La cheffe des députés de la France Insoumise, Mathilde Panot, a récemment déclaré sur France Inter que « le nucléaire civil dépend de l’uranium, et que nous n’avons pas d’uranium en France ». Cette affirmation soulève une question cruciale sur la dépendance de la France vis-à-vis de l’uranium étranger.
Contexte factuel
La France a cessé d’extraire de l’uranium depuis 2001, date de fermeture de sa dernière mine. Au total, près de 80 000 tonnes d’uranium ont été extraites dans le pays au cours du XXe siècle, provenant de 250 sites miniers répartis sur 26 départements. Actuellement, bien que des gisements d’uranium existent encore dans le sous-sol français, ceux-ci ne sont plus exploités, principalement en raison de la concurrence internationale et des coûts d’extraction.

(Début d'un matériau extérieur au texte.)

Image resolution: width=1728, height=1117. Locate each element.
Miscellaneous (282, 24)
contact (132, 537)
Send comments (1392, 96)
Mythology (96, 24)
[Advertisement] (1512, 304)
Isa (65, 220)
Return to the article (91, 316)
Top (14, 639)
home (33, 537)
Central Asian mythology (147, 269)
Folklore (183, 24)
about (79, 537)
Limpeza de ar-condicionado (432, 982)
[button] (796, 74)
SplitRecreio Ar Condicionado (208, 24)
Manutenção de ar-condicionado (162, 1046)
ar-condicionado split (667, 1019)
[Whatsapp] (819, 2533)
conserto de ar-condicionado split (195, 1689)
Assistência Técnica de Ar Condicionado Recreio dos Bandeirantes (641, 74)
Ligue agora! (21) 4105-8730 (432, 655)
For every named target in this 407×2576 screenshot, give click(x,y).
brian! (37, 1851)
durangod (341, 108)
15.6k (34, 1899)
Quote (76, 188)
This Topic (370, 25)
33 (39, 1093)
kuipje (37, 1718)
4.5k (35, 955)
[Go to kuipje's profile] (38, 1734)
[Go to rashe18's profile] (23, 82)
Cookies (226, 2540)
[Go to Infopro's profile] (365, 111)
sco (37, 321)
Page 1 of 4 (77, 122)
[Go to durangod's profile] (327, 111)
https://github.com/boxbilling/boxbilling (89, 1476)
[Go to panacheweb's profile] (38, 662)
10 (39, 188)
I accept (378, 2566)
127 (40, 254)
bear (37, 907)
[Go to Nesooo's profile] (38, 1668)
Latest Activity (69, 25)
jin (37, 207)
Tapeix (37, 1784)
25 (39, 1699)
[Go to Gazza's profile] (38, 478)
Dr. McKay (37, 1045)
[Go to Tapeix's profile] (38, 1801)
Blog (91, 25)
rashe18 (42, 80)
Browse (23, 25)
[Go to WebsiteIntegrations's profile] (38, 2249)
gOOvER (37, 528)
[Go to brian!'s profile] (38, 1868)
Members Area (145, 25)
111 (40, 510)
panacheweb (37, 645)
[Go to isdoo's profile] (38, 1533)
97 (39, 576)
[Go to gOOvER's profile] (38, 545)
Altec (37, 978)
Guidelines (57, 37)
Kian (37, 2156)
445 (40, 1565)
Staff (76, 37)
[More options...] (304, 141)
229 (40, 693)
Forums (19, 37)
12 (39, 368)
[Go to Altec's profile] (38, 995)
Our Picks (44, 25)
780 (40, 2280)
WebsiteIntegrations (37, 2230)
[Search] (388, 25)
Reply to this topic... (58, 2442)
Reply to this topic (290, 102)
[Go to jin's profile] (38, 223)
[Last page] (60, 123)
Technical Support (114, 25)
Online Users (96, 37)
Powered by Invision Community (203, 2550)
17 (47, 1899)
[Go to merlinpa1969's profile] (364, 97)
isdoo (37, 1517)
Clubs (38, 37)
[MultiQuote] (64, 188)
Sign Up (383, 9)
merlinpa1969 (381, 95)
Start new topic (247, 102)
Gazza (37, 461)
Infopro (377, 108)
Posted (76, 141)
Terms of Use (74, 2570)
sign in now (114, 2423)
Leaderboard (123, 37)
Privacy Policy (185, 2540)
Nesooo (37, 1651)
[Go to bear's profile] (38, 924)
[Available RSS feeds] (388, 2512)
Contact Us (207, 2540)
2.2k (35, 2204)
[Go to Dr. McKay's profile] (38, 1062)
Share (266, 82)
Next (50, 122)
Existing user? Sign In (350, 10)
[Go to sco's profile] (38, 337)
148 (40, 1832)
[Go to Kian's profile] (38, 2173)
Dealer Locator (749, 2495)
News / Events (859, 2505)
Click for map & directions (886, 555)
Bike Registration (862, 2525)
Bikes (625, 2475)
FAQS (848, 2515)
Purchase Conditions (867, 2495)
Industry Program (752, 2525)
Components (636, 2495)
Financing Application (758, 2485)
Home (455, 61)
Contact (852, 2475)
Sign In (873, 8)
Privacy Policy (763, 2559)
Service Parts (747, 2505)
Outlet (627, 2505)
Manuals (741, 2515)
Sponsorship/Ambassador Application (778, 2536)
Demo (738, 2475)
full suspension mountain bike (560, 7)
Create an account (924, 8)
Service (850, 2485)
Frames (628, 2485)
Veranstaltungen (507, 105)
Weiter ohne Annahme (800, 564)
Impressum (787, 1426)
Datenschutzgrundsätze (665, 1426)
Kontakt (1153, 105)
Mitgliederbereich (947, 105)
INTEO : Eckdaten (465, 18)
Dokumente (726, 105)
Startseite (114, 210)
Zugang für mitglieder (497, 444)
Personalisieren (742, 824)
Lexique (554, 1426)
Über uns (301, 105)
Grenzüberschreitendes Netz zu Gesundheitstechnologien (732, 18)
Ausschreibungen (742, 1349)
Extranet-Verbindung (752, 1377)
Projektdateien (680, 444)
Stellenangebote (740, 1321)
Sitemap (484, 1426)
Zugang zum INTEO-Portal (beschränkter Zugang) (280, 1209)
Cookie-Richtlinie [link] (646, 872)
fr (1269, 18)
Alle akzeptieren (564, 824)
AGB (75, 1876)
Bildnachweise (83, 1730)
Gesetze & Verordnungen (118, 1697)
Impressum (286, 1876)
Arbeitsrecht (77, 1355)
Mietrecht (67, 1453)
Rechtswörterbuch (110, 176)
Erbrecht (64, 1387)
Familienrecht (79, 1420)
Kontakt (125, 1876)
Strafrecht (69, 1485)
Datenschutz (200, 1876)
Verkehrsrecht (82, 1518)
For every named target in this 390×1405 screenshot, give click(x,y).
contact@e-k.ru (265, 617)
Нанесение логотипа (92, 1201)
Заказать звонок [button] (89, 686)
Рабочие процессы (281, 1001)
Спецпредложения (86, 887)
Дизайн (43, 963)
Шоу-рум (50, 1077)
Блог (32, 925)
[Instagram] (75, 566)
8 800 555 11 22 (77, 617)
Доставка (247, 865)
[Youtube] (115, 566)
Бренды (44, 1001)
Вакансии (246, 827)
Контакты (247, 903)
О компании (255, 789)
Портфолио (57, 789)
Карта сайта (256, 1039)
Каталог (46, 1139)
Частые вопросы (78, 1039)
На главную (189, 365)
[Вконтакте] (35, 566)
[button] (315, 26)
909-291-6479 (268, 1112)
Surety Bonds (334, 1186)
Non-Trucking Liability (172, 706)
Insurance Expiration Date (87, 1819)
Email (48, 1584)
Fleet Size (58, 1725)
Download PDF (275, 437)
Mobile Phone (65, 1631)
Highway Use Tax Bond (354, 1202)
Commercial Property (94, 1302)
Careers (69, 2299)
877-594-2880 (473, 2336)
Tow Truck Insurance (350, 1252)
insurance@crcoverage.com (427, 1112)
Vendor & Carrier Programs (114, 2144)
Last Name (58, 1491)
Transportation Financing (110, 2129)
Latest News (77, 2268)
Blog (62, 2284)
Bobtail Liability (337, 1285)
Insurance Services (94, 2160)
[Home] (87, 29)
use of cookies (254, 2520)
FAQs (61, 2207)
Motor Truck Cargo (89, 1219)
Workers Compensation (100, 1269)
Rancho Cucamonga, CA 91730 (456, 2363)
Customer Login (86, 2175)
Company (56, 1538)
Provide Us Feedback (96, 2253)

Pour alimenter ses centrales nucléaires, la France consomme environ 7 000 tonnes d’uranium naturel par an, et cet uranium est entièrement importé. Les principaux pays fournisseurs sont le Kazakhstan et le Canada, avec des perspectives d’importation de Mongolie et d’Ouzbékistan.
Données ou statistiques
Les ressources mondiales d’uranium sont estimées à environ 8 millions de tonnes, ce qui représente plus de 100 ans de consommation au rythme actuel. En France, des stocks stratégiques sont disponibles, représentant environ deux ans de production électrique en uranium naturel et 341 000 tonnes d’uranium appauvri, équivalant à huit à neuf ans d’approvisionnement après enrichissement.
Conséquence directe
La dépendance de la France à l’égard de l’uranium importé a des implications stratégiques, notamment en matière de sécurité énergétique. La crise politique au Niger en 2023, qui a vu l’éviction d’Orano des mines qu’il exploitait, a mis en lumière l’importance d’une diversification des sources d’approvisionnement pour garantir la continuité de l’approvisionnement en uranium.
En conclusion, l’affirmation de Mathilde Panot est correcte : la France ne produit plus d’uranium et dépend entièrement de l’importation pour son utilisation dans le secteur nucléaire.